Lines for finding displayed items:
## start

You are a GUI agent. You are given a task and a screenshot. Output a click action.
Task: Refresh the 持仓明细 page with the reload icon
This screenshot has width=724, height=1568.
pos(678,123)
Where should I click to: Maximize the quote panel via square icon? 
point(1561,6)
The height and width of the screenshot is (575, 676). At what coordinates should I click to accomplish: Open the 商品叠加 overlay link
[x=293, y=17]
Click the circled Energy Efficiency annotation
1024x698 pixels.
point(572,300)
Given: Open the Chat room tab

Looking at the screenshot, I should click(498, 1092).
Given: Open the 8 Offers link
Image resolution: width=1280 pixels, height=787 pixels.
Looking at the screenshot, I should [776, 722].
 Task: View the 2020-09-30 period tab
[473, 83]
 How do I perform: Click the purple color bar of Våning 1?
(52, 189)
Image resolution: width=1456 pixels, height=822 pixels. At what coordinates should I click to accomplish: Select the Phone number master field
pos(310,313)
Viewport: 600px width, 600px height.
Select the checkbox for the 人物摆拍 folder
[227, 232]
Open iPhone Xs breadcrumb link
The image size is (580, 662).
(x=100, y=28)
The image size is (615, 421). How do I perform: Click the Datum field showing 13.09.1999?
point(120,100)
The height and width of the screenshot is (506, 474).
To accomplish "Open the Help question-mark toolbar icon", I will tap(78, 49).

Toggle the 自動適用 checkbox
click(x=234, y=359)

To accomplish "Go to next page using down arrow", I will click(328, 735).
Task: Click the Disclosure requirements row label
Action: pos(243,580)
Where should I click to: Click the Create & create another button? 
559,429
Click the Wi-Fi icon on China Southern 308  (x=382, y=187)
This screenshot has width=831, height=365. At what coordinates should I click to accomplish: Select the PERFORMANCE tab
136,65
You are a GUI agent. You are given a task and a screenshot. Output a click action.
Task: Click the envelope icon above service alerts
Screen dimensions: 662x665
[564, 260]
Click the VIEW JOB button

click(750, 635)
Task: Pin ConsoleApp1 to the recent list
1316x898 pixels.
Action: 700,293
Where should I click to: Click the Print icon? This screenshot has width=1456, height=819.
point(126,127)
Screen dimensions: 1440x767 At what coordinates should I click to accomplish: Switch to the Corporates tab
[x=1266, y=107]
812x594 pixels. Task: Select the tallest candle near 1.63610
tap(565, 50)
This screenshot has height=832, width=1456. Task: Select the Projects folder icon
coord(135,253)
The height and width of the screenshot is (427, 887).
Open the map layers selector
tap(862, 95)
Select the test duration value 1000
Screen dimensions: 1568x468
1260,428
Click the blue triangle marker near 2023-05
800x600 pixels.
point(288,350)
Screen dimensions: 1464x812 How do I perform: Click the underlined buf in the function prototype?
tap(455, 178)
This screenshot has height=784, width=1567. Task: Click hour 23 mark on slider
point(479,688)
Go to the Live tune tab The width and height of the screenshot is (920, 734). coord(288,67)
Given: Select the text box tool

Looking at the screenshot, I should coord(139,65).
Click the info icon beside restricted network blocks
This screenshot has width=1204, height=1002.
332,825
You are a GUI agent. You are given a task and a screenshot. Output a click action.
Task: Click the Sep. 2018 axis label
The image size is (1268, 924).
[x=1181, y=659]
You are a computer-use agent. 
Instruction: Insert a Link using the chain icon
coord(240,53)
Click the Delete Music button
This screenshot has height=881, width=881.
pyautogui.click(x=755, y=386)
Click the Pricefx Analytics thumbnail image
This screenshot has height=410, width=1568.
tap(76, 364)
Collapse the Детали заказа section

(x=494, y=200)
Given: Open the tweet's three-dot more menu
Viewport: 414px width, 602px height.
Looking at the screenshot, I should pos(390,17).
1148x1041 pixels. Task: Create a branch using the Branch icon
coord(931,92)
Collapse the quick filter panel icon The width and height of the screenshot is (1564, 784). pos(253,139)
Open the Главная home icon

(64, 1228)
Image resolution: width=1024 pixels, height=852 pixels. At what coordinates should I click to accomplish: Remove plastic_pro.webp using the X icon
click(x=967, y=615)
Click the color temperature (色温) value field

## end

Written request: Could you give all of these lines again, switching "Viewport" to "Display area" and leaving everything else unchanged?

Answer to this exercise:
You are a GUI agent. You are given a task and a screenshot. Output a click action.
Task: Refresh the 持仓明细 page with the reload icon
This screenshot has width=724, height=1568.
pos(678,123)
Where should I click to: Maximize the quote panel via square icon? 
point(1561,6)
The height and width of the screenshot is (575, 676). At what coordinates should I click to accomplish: Open the 商品叠加 overlay link
[x=293, y=17]
Click the circled Energy Efficiency annotation
1024x698 pixels.
point(572,300)
Given: Open the Chat room tab

Looking at the screenshot, I should click(498, 1092).
Given: Open the 8 Offers link
Image resolution: width=1280 pixels, height=787 pixels.
Looking at the screenshot, I should [776, 722].
 Task: View the 2020-09-30 period tab
[473, 83]
 How do I perform: Click the purple color bar of Våning 1?
(52, 189)
Image resolution: width=1456 pixels, height=822 pixels. At what coordinates should I click to accomplish: Select the Phone number master field
pos(310,313)
Display area: 600px width, 600px height.
Select the checkbox for the 人物摆拍 folder
[227, 232]
Open iPhone Xs breadcrumb link
The image size is (580, 662).
(x=100, y=28)
The image size is (615, 421). How do I perform: Click the Datum field showing 13.09.1999?
point(120,100)
The height and width of the screenshot is (506, 474).
To accomplish "Open the Help question-mark toolbar icon", I will tap(78, 49).

Toggle the 自動適用 checkbox
click(x=234, y=359)

To accomplish "Go to next page using down arrow", I will click(328, 735).
Task: Click the Disclosure requirements row label
Action: pos(243,580)
Where should I click to: Click the Create & create another button? 
559,429
Click the Wi-Fi icon on China Southern 308  (x=382, y=187)
This screenshot has width=831, height=365. At what coordinates should I click to accomplish: Select the PERFORMANCE tab
136,65
You are a GUI agent. You are given a task and a screenshot. Output a click action.
Task: Click the envelope icon above service alerts
Screen dimensions: 662x665
[564, 260]
Click the VIEW JOB button

click(750, 635)
Task: Pin ConsoleApp1 to the recent list
1316x898 pixels.
Action: 700,293
Where should I click to: Click the Print icon? This screenshot has width=1456, height=819.
point(126,127)
Screen dimensions: 1440x767 At what coordinates should I click to accomplish: Switch to the Corporates tab
[x=1266, y=107]
812x594 pixels. Task: Select the tallest candle near 1.63610
tap(565, 50)
This screenshot has height=832, width=1456. Task: Select the Projects folder icon
coord(135,253)
The height and width of the screenshot is (427, 887).
Open the map layers selector
tap(862, 95)
Select the test duration value 1000
Screen dimensions: 1568x468
1260,428
Click the blue triangle marker near 2023-05
800x600 pixels.
point(288,350)
Screen dimensions: 1464x812 How do I perform: Click the underlined buf in the function prototype?
tap(455, 178)
This screenshot has height=784, width=1567. Task: Click hour 23 mark on slider
point(479,688)
Go to the Live tune tab The width and height of the screenshot is (920, 734). coord(288,67)
Given: Select the text box tool

Looking at the screenshot, I should coord(139,65).
Click the info icon beside restricted network blocks
This screenshot has width=1204, height=1002.
332,825
You are a GUI agent. You are given a task and a screenshot. Output a click action.
Task: Click the Sep. 2018 axis label
The image size is (1268, 924).
[x=1181, y=659]
You are a computer-use agent. 
Instruction: Insert a Link using the chain icon
coord(240,53)
Click the Delete Music button
This screenshot has height=881, width=881.
pyautogui.click(x=755, y=386)
Click the Pricefx Analytics thumbnail image
This screenshot has height=410, width=1568.
tap(76, 364)
Collapse the Детали заказа section

(x=494, y=200)
Given: Open the tweet's three-dot more menu
Display area: 414px width, 602px height.
Looking at the screenshot, I should pos(390,17).
1148x1041 pixels. Task: Create a branch using the Branch icon
coord(931,92)
Collapse the quick filter panel icon The width and height of the screenshot is (1564, 784). pos(253,139)
Open the Главная home icon

(64, 1228)
Image resolution: width=1024 pixels, height=852 pixels. At what coordinates should I click to accomplish: Remove plastic_pro.webp using the X icon
click(x=967, y=615)
Click the color temperature (色温) value field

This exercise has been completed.